Lo spagnolo al sesto assalto conquista il suo primo titolo in carriera battendo sul verde di Maiorca lo statunitense Quinn

di | 27 giugno 2026

Alejandro Davidovich-Fokina (getty)

Alejandro Davidovich-Fokina (getty)

Dopo tanto rincorrere e tanto soffrire, dopo aver visto esultare di fronte ai suoi occhi rivali affermati e avversari in ascesa, da Tsitsipas a Fonseca, inciampando in De Minaur e Kecmanovic, lo spagnolo Alejandro Davidovich-Fokina ha conquistato il suo primo titolo in carriera sulla superficie su cui mai fino ad ora se ne era giocato uno. Sull'erba di Maiorca il n.23 del mondo ha battuto in due set l'americano  Ethan Quinn col punteggio di 76(4) 63, spezzando un sortilegio iniziato nel 2022 e prolungatosi nel 2025 quando lo spagnolo uscì sconfitto da ben quattro finali a livello ATP.

"È una sensazione fantastica conquistare il mio primo titolo dopo aver perso cinque finali - ha dichiarato Davidovich Fokina - "Oggi è stata una battaglia durissima, lui ha giocato in maniera straordinaria. Nel tie-break mi sono spinto al limite. Alla fine sapevo che questo titolo doveva essere mio: in Spagna, davanti al mio pubblico, il primo della mia carriera. Doveva essere mio e ho dato davvero tutto."

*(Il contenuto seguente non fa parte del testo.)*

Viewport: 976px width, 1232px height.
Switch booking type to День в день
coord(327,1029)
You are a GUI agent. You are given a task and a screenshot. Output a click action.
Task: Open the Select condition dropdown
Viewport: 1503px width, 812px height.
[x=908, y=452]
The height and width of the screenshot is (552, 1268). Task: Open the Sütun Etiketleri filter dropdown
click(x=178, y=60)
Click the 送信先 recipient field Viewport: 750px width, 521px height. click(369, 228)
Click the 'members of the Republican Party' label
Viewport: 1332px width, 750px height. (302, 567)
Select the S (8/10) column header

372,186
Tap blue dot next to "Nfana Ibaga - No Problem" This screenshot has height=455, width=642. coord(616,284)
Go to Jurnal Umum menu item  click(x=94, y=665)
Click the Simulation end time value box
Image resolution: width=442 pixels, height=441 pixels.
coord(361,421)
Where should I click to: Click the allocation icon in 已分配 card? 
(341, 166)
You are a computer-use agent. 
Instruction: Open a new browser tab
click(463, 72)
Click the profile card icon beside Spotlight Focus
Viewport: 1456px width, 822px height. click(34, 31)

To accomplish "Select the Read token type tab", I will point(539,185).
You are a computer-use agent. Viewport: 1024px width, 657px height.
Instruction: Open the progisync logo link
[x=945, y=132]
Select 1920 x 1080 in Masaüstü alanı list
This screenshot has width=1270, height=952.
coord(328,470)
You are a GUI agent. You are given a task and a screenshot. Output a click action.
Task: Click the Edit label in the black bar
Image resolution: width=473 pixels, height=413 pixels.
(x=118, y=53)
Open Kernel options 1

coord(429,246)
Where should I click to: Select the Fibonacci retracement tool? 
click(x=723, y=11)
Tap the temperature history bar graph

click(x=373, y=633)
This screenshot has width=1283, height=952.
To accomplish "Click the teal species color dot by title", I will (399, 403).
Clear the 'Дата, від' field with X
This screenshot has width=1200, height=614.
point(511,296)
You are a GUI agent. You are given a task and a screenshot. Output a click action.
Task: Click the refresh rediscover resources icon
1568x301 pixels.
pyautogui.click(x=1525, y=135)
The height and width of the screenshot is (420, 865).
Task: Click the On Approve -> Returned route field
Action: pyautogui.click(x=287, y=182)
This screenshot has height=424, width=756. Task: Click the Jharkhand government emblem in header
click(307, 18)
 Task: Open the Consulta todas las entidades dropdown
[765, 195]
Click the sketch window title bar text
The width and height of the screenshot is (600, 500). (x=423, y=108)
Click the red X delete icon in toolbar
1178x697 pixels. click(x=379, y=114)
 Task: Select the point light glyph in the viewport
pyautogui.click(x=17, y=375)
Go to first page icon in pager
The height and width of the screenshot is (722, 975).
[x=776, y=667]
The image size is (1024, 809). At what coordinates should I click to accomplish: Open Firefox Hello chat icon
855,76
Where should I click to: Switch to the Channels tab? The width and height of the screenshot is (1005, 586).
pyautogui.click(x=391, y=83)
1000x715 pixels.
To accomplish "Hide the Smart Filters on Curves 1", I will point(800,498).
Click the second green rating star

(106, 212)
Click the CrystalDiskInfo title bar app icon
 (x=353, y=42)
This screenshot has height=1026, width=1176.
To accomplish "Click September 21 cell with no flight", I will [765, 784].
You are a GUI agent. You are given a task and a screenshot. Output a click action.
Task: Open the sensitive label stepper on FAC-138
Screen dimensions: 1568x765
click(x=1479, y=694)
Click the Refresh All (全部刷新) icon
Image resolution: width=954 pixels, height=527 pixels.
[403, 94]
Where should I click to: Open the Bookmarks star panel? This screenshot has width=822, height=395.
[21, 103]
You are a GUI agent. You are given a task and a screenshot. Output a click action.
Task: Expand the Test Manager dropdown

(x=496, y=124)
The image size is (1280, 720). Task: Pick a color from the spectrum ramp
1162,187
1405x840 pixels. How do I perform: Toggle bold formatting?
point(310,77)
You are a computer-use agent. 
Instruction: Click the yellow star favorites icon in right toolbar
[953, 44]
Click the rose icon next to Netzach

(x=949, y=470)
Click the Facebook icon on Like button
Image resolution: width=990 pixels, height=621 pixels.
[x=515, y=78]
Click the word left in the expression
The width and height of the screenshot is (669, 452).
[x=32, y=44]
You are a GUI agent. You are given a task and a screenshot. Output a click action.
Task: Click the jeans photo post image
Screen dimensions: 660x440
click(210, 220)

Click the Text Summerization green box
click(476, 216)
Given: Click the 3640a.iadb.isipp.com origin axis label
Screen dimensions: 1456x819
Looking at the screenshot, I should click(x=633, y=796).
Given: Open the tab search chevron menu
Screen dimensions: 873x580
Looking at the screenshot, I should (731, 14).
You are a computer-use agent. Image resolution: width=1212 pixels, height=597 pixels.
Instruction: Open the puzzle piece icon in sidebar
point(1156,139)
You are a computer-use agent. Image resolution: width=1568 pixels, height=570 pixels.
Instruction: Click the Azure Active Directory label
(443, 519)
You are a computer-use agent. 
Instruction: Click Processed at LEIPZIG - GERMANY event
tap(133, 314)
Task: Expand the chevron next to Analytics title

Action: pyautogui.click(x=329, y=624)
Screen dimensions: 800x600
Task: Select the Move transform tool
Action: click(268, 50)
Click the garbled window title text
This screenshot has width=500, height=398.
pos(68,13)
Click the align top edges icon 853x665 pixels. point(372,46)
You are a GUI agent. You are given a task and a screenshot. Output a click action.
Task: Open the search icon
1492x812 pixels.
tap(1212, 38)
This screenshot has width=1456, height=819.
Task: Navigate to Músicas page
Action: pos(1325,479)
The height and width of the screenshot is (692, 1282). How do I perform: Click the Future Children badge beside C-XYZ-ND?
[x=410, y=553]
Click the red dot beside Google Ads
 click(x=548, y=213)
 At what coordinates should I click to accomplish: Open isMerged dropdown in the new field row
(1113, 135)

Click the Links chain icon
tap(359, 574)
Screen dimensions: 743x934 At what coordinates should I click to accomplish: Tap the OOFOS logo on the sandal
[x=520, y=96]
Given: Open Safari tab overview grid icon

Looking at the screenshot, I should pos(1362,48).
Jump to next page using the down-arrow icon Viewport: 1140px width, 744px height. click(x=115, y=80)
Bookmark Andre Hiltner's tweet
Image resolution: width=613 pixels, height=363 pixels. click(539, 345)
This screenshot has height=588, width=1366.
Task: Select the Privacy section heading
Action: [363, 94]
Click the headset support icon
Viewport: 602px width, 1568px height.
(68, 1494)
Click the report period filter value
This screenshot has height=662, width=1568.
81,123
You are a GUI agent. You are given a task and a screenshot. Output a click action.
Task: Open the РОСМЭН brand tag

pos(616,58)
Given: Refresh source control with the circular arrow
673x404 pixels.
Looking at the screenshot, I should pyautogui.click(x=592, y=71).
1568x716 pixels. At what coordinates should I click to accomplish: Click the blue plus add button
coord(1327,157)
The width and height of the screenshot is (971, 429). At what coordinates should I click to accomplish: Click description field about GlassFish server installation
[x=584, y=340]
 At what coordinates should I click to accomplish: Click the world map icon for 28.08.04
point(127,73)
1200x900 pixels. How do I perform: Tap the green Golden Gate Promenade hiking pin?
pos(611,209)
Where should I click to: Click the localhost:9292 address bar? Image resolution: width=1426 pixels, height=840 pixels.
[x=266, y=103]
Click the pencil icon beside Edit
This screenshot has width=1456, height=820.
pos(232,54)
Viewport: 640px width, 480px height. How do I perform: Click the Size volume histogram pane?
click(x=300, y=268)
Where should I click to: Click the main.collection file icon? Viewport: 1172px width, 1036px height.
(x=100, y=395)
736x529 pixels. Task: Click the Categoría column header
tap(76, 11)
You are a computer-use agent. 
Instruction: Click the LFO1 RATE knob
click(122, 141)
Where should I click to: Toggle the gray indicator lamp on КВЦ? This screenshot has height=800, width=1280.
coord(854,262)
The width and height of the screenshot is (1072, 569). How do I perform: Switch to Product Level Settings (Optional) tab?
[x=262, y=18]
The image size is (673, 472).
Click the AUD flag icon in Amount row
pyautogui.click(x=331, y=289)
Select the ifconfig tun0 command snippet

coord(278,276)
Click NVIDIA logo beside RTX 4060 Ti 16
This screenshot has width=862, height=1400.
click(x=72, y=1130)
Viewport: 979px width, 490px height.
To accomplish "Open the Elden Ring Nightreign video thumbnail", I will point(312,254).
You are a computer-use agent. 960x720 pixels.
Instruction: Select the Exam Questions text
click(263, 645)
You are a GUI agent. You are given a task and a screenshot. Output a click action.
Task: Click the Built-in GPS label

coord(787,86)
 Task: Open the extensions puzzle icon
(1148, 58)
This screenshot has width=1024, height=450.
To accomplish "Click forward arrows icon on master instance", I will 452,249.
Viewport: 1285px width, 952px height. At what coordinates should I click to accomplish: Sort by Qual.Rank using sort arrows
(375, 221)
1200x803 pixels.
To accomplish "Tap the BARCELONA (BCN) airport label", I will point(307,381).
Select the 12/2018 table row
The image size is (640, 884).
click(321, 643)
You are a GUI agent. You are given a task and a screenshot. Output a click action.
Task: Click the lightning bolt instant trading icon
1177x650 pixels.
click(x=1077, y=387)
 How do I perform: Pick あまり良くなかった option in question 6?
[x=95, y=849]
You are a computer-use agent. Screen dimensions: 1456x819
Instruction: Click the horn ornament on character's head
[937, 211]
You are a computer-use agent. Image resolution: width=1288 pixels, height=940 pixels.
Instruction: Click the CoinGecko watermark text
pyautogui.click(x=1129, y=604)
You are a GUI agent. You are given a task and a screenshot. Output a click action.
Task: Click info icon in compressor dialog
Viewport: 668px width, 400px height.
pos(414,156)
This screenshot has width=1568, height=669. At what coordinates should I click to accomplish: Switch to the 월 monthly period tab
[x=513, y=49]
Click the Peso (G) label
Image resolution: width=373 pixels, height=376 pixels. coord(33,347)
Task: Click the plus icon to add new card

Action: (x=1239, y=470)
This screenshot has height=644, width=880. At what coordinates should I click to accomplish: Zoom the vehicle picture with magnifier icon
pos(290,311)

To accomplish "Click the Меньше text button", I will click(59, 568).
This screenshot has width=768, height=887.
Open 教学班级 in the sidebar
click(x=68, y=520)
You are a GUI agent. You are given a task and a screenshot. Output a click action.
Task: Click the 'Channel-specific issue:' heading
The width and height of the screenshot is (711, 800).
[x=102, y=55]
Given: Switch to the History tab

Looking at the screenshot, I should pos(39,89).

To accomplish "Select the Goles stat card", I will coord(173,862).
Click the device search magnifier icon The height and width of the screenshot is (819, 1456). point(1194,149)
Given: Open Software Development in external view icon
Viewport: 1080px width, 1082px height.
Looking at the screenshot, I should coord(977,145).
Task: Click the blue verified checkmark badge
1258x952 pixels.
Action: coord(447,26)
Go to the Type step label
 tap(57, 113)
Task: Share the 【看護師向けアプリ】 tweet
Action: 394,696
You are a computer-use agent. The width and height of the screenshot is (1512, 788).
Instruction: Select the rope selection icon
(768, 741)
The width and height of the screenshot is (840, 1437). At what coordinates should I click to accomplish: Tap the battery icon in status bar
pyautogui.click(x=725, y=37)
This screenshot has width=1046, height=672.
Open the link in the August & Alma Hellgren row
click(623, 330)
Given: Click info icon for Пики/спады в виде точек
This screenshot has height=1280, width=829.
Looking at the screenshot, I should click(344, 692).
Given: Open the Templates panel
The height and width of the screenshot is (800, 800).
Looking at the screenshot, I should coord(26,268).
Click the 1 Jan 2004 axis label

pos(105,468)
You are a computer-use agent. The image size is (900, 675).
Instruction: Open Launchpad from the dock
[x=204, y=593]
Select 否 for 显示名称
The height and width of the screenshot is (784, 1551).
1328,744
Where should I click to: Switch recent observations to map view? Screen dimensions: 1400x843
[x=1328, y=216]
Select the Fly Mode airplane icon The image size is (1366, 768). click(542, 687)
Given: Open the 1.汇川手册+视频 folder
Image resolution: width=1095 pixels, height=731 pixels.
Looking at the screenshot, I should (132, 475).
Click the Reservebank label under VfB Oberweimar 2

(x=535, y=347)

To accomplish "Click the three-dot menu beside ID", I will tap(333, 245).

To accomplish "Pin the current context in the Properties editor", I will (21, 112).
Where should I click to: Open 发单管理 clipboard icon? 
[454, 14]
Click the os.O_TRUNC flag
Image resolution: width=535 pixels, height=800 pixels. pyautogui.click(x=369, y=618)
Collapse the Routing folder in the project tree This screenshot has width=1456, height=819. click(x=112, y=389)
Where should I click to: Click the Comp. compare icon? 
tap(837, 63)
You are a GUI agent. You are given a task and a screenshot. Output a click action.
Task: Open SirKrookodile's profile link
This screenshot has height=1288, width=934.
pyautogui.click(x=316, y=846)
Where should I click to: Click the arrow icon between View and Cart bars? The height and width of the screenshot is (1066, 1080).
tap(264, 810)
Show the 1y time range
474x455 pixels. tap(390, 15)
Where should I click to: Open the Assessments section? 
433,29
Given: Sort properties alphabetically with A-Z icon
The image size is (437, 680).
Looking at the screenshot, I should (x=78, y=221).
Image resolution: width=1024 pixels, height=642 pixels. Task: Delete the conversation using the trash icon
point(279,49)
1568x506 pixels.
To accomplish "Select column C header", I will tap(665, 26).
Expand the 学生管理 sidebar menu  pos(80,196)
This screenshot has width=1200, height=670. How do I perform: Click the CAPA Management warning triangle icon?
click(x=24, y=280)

Questa volta dalla sua Fokina aveva l'esperienza di chi ci era già passato, ma era un bene assai effimero messo di fronte alla sfrontatezza con cui il suo rivale Quinn è sceso in campo e ai fantasmi con cui ha dovuto fare i conti per tutto il primo set. Più delle percentuali, del ranking e della condizione, a pesare sul rendimento dello spagnolo erano solo i trascorsi mai felici per lui quando giunto in prossimità dell'ultimo appuntamento. Trascorsi ancora una volta materializzatisi sotto forma di un break concesso sul 5-4 in suo favore quando era alla battuta per incamerare il primo set. 

Ridestatosi nel corso di un tie-break chiuso al primo set point, Fokina nel secondo set ha cominciato sempre più ad accarezzare un trionfo a lungo atteso, strappando subito in avvio la battuta all'americano per poi restare in controllo fino alla fine del match. Il successo lo proietta ora a un passo dall'ingresso in top20, ben distante ancora dal suo best ranking (n.14) ma finalmente in linea con un percorso che, tagliato questo primo traguardo, lo pone adesso nelle migliori condizioni per affrontare il suo esordio a Church Road contro il più piccolo dei Cerundolo e da lì provare a continuare ad alimentare fiducia e ambizioni.